Things seem to be getting increasingly ugly between the City of Milwaukee and Froedtert Community Health/Workforce Health after the Dynacare breach mentioned previously on this blog. The city council voted to delay implementation of Phase 2 of its wellness program for employees that was to have been operated by Froedtert Community Health/Workforce Health. The city is also grumbling and threatening litigation against Froedtert if it doesn’t get more cooperation from them on the breach investigation.

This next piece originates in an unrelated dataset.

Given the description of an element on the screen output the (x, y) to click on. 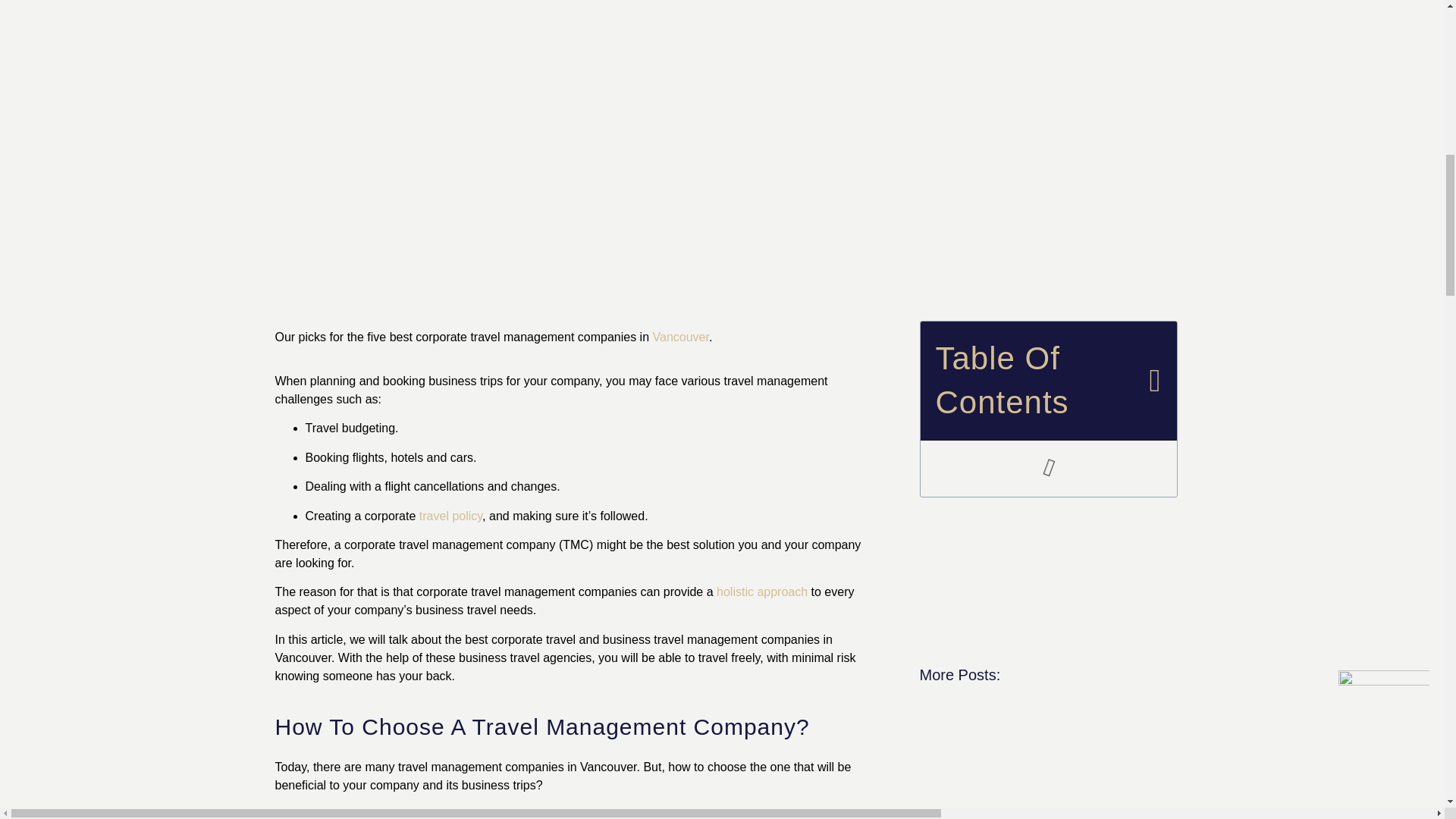
holistic approach (762, 591)
travel policy (450, 515)
Vancouver (680, 336)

Brandon Cruz has the story, and it’s a useful reminder that if your vendor or business associate screws up or otherwise fails to comply with security protections in your contract, you may wind up losing the good will – and business – of your clients. In this case, I do not know what Froedtert’s contract with Dynacare called for in the way of encryption on portable devices or whether there was even a contract in place. Inquiries sent to Froedtert last night and again today were not responded to.
Froedtert’s alleged lack of cooperation with the city is also problematic, as you might think they’d want to distance themselves from Dynacare by aligning with the city as a fellow victim. But Froedtert reportedly has an ownership interest in Dynacare, even though the operations of the latter are overseen by LabCorp. One of the questions in the inquiry Froedtert did not respond asked whether Froedtert’s ownership interest was influencing their cooperation with the city.
While I hate to use the old “If you have nothing to hide…” line, it’s tempting to apply it here. Certainly Froedtert’s breach response is not what their client expected and demanded after the breach. Froedtert was also asked whether they felt they had given Milwaukee full cooperation in the breach investigation, or what Milwaukee was demanding that they had not provided. Sadly that question went unanswered, too.